Four Years of Crazy
He spelled the word "lips" wrong (lipps)
The only reason I can come up with to explain this bizarre relationship is that it was my first opportunity to really let the less-than-nurturing part of my childhood manifest in all its hidden glory.
I can’t even remember how it started. I do remember him running through the halls of high school (as a senior), yelling out my name but purposely mispronouncing it. (At that age, does teasing still mean a he likes you?)
I also remember that two weeks into our quickly and intensely codependent relationship, I first heard whisperings of him cheating. (There is truth in the saying “Where there’s smoke, there’s fire.”)
So this began our four years of crazy. In short: he cheated, I cried; he left me love notes on my car that told me he thought my “lipps” were pretty; he was sexually abusive and I never fended him off; he rode a motorcycle that was too small for him and had bald tires; he didn’t graduate from high school; he stole money from his friends; he stole money from me (once to buy me a bouquet of flowers in an attempt for forgiveness in his latest episode of “hid my baloney in another pony” -- one of his favorite phrases); and one time -- this is possibly one of the top, most cringe-worthy offenses -- he held me tight while serenading me (in his underwear) with the song “Under the Bridge” by Red Hot Chili Peppers. This was his idea of wooing me.
Some other tidbits:
While with him, I had the choice of watching either Married with Children reruns or porn.
I don’t think he brushed his teeth.
He could find me anywhere.
I was crippled with paranoia my first year of college, certain he was cheating on me. He was…with a 45-year-old woman in her car in the parking lot of the factory where they worked.
He peed in pop cans sitting in his room and then let it sit there for days. And yes, I once drank out of one accidentally and then gagged so hard I threw up on the floor. He laughed.
A date with him was the McDonald’s drive-thru and a trip to the car stereo store wherein I would sit in the car for hours, waiting for him. (Worthless time wasted, as he just ended up stealing all of his woofers and tweeters from various sources.)
And yet I had a shrine of pictures of him/us in my bedroom.
After four years of this insanity, it culminated in a scene with overtones of “Fatal Attraction.” After the last cheating incident and the last assault, and the last swallowed, sublimated rage, I finally broke.
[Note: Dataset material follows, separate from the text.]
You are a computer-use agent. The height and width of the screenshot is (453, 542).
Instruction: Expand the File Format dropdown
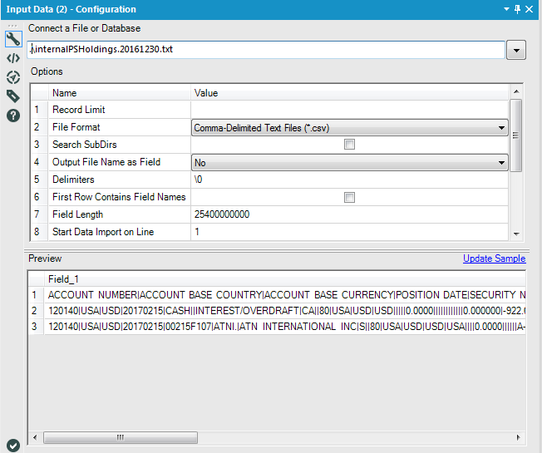click(x=349, y=128)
I was on autopilot as I drove to his house, reckless and way over the speed limit, but utterly calm. Walked right in without knocking, said hi to his surprised parents (yes, he still lived with them), and proceeded to his bedroom door. Still utterly calm while internally noting that I could feel my pounding pulse even in my fingertips.
He opened the door. From nowhere, my formerly doormat self screamed something garbled and incoherent. When he looked confused, I slapped him hard across the face. When he looked even more confused, I slapped him again. Never have I struck another person, before that or since then. The sins of the father, the sins of the boyfriend -- all were being acted upon. When I went for the third slap, he caught my wrist, twisted it behind my back and shoved me on the bed, very COPS style (he loved that show).
So my face was buried and the rage just leaked right out of me. I went limp and he let me up. I looked at him and walked away. I never had to listen to Ozzy in his pimped-out Ford Escort ever again.
A few years later, he wrote me a letter from jail (he got nabbed for check fraud). He was thinking about the good ol’ days and was hoping we could get married. I told him not until he brushed his teeth on a regular basis and kept his “lipps” from getting chapped. (Ha ha, not really.) Never heard from him again. I can only assume he’s somewhere peeing in a pop can and watching grainy porn.